What is required
Within the listing below, the lines to output run from the one containing "This screenshot has height=868, width=1389." through the one containing "Open the Project navigator"; copy them exactly and nothing else.

Data for the task
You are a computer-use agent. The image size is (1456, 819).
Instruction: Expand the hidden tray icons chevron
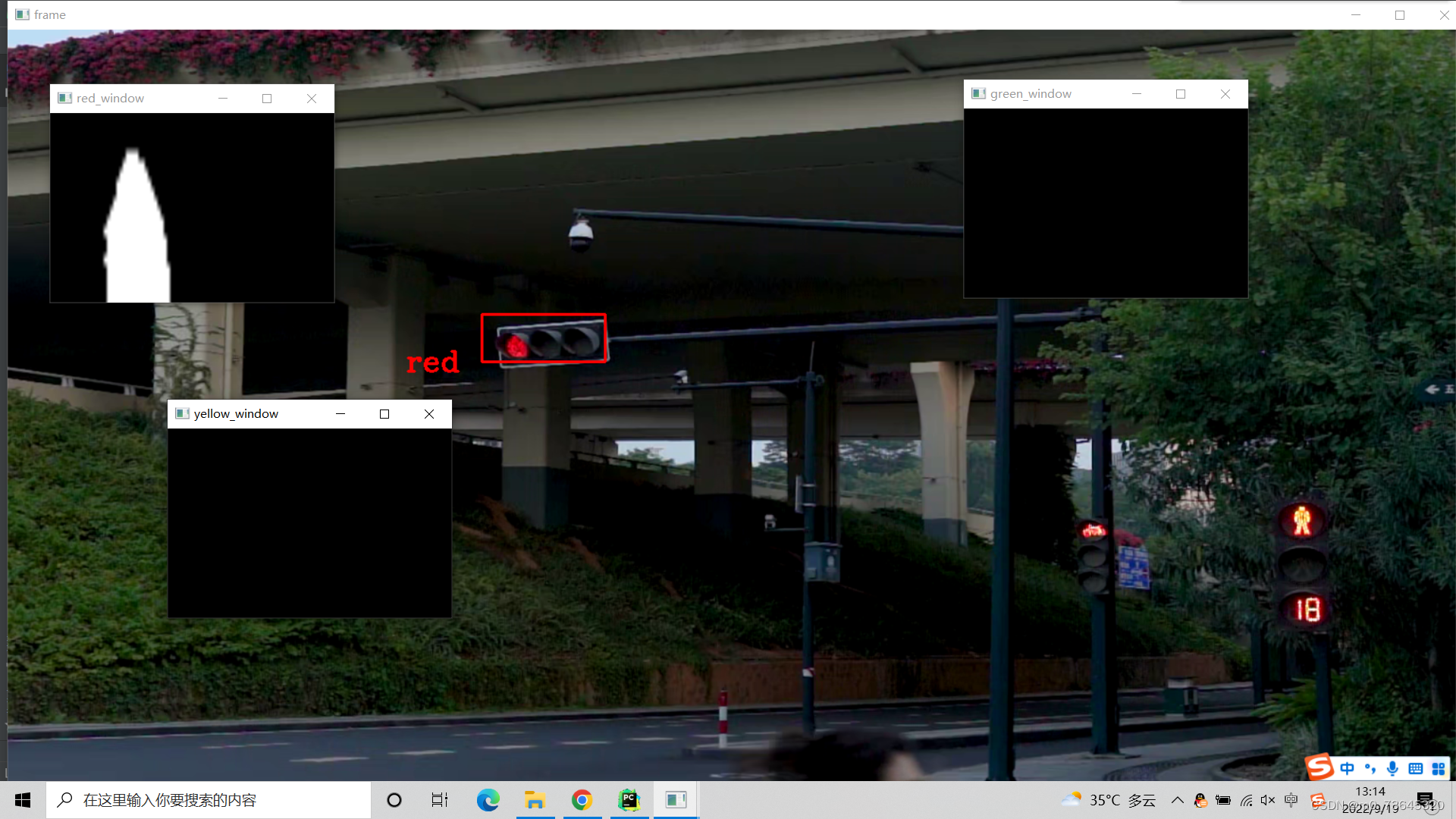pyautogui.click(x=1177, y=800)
--
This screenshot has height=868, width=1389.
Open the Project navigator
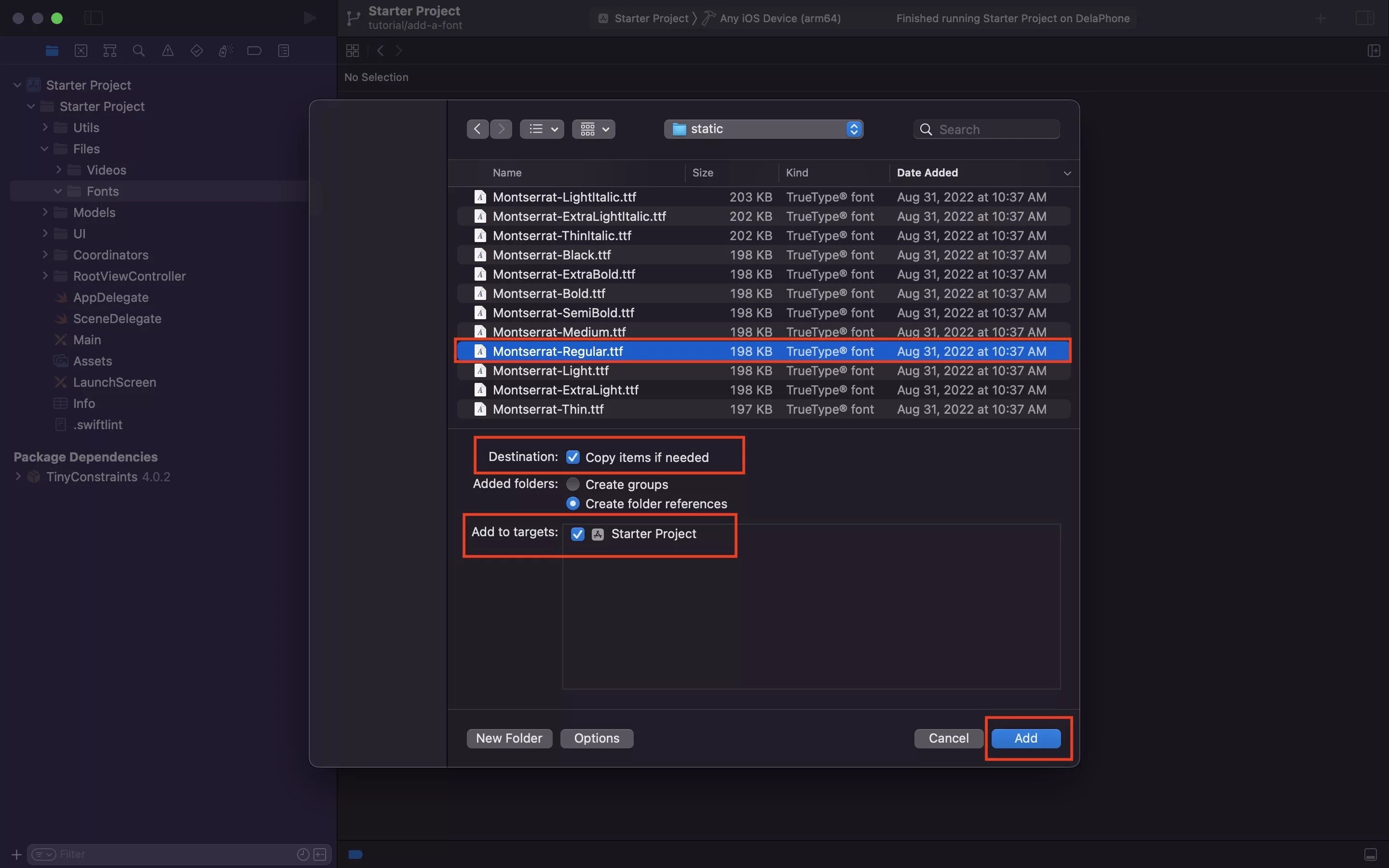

Solution
This screenshot has height=868, width=1389.
Open the Project navigator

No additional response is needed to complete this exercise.